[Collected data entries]
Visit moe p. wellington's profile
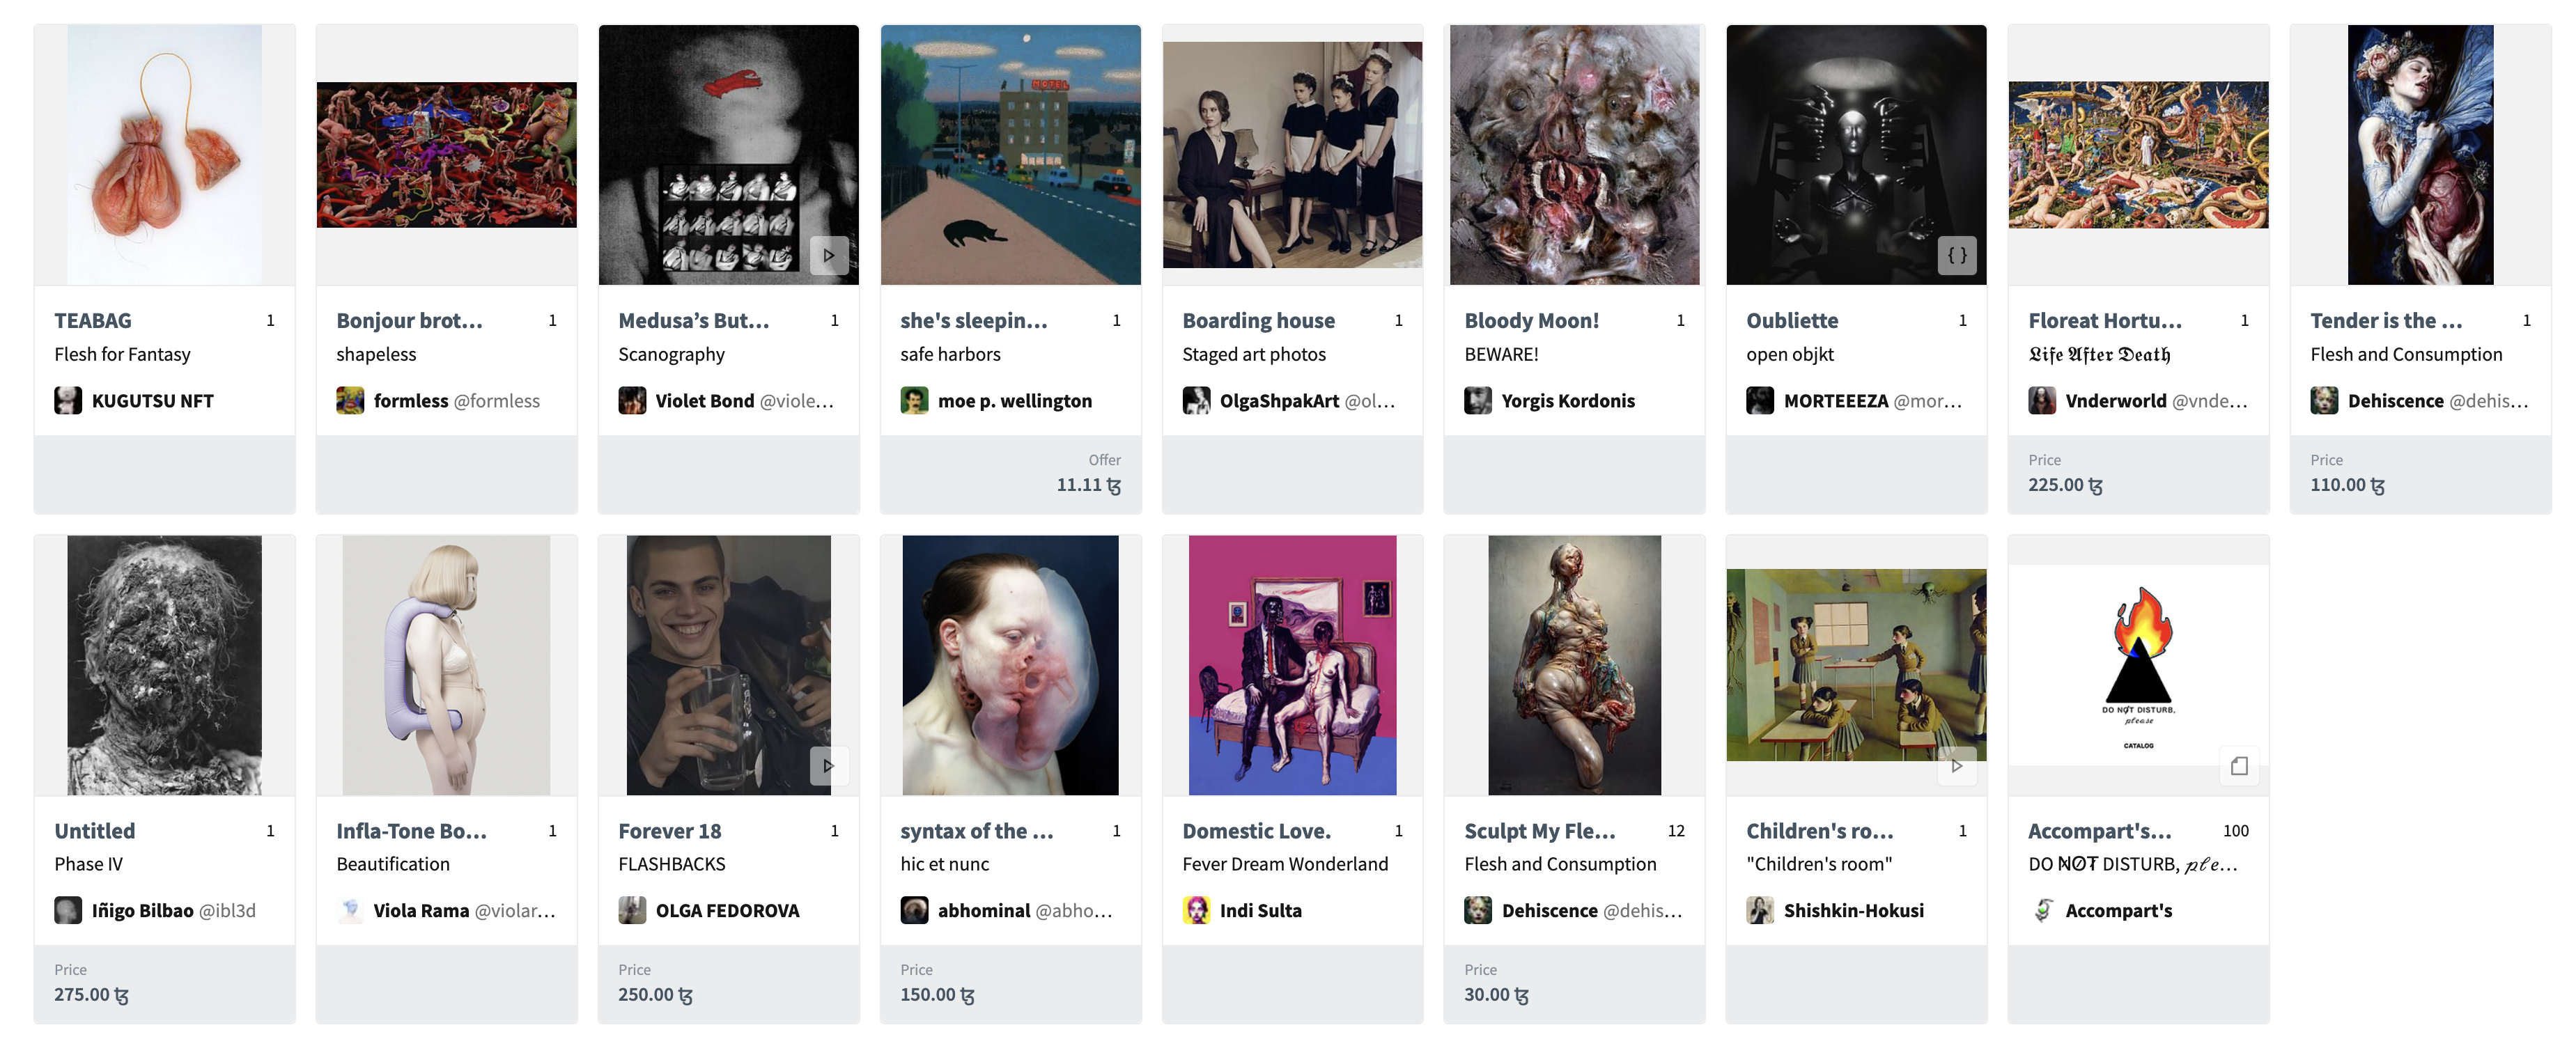click(1014, 401)
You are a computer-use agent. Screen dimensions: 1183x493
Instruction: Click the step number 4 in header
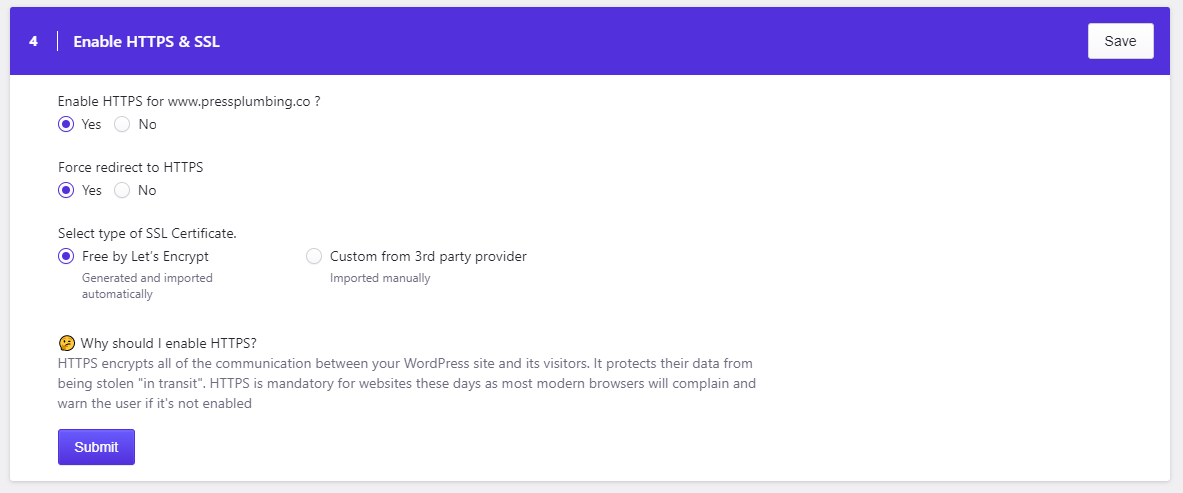(x=33, y=42)
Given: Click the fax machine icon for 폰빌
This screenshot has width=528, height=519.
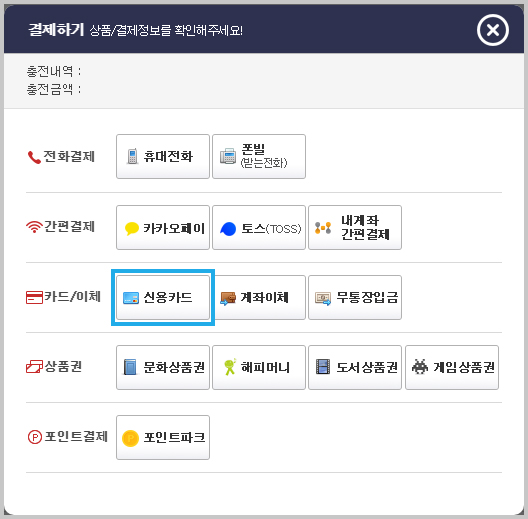Looking at the screenshot, I should click(228, 156).
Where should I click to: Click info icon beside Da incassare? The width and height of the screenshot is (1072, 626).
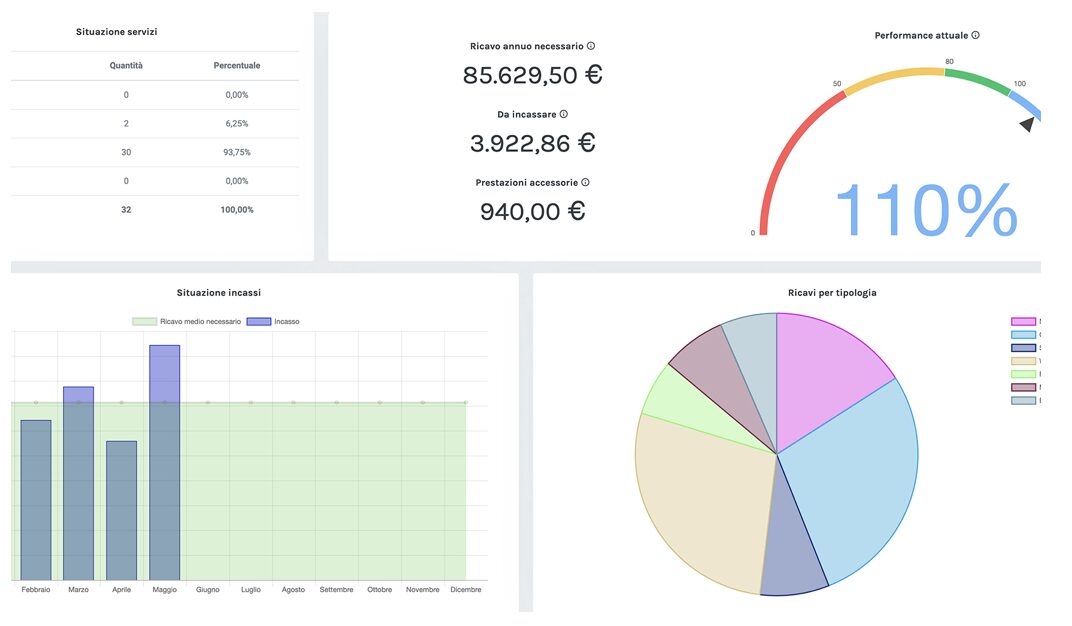(x=564, y=114)
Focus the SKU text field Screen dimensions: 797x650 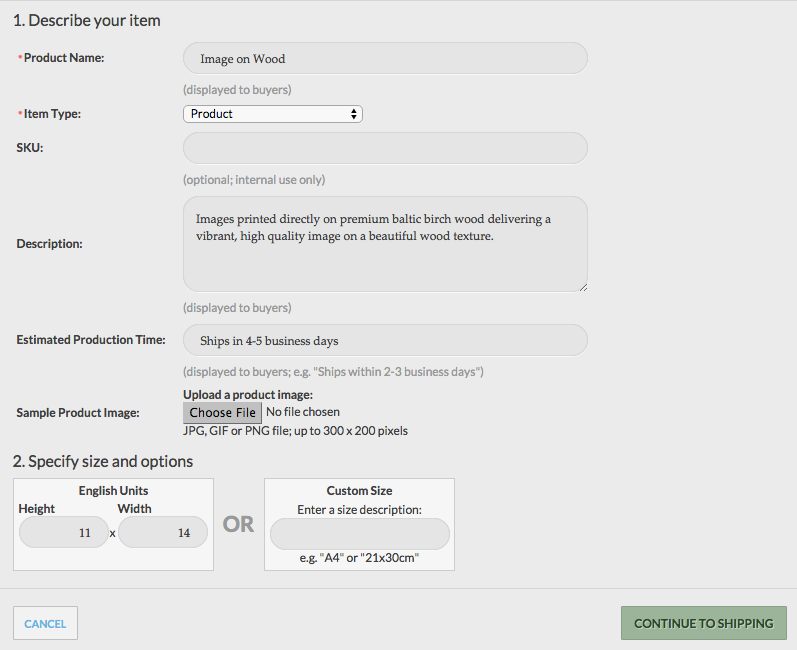385,148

## What you will do
All lines from the beginning of the entries above to the line containing "Given: Click the fax machine icon for 폰빌", inclusive, should be printed exactly, apart from the pictures.

## Task response
Visit moe p. wellington's profile
click(1014, 401)
You are a computer-use agent. Screen dimensions: 1183x493
Instruction: Click the step number 4 in header
(x=33, y=42)
Given: Click the fax machine icon for 폰빌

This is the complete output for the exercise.